A rotina interna do STF após embate entre ministros atingiu um dos momentos de maior atrito dos últimos tempos. As investigações ligadas ao Banco Master provocaram divergências diretas na Corte.

O foco central envolve apurações sobre as conexões do banqueiro Daniel Vorcaro. O cenário dividiu opiniões e colocou o plenário sob forte expectativa.

A postura de Alexandre de Moraes diante das apurações

Alexandre de Moraes sinalizou que não pretende ceder à pressão das recentes divulgações. Ele demonstra convicção de que terá o apoio da maioria do tribunal.

O magistrado não é investigado formalmente. Além disso, as determinações recentes sobre o caso não apontam crime nem pedem inquérito contra ele.

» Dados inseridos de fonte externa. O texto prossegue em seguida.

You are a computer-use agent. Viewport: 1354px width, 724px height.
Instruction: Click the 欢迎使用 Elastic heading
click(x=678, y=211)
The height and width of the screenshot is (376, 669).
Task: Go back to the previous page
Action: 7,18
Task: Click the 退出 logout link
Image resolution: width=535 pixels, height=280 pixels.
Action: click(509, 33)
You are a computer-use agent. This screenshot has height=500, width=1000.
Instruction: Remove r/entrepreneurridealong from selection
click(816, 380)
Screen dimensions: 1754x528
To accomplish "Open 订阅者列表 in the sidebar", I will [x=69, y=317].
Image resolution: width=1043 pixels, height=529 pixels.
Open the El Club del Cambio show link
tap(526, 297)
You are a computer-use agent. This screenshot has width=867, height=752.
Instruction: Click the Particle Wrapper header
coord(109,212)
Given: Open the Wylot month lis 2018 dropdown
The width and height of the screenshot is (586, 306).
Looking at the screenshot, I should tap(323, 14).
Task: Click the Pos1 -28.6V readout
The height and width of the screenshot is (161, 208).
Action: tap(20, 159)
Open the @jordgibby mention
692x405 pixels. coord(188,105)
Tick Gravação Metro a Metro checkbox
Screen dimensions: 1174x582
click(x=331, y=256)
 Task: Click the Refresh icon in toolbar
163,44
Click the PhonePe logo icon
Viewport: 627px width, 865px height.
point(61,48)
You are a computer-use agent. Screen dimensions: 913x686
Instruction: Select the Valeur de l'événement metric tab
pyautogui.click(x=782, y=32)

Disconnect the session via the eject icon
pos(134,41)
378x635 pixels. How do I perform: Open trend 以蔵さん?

O papel de André Mendonça no processo

André Mendonça organizou o material enviado pela Polícia Federal para os próximos passos. Ele encaminhou os documentos para análise e defendeu o envio da questão ao plenário.

A Polícia Federal apura se o banqueiro buscou apoio para conter medidas judiciais. Agora, os desdobramentos dependem do parecer da Procuradoria-Geral da República e do voto dos ministros.

Divisão de votos e expectativas no plenário

Ministros com posições consolidadas

Magistrados como Gilmar Mendes, Flávio Dino e Cristiano Zanin demonstram alinhamento com Moraes. Do outro lado, André Mendonça pode receber o voto de Luiz Fux.

Há também dúvidas sobre como Dias Toffoli vai atuar. Existe a chance de ele se declarar impedido, mas, caso vote, tende a acompanhar a ala favorável a Moraes.

Votos decisivos e de difícil previsão

A ministra Cármen Lúcia é vista como uma das incógnitas do julgamento. Ela preza pelo purismo formal e pela moralidade, sendo bastante sensível ao impacto do caso na imagem da Corte.

Outro ponto de atenção é o posicionamento do ministro Nunes Marques. Ele costuma defender limites mais rígidos para relatores, o que pode levá-lo a votar de forma contrária a Moraes.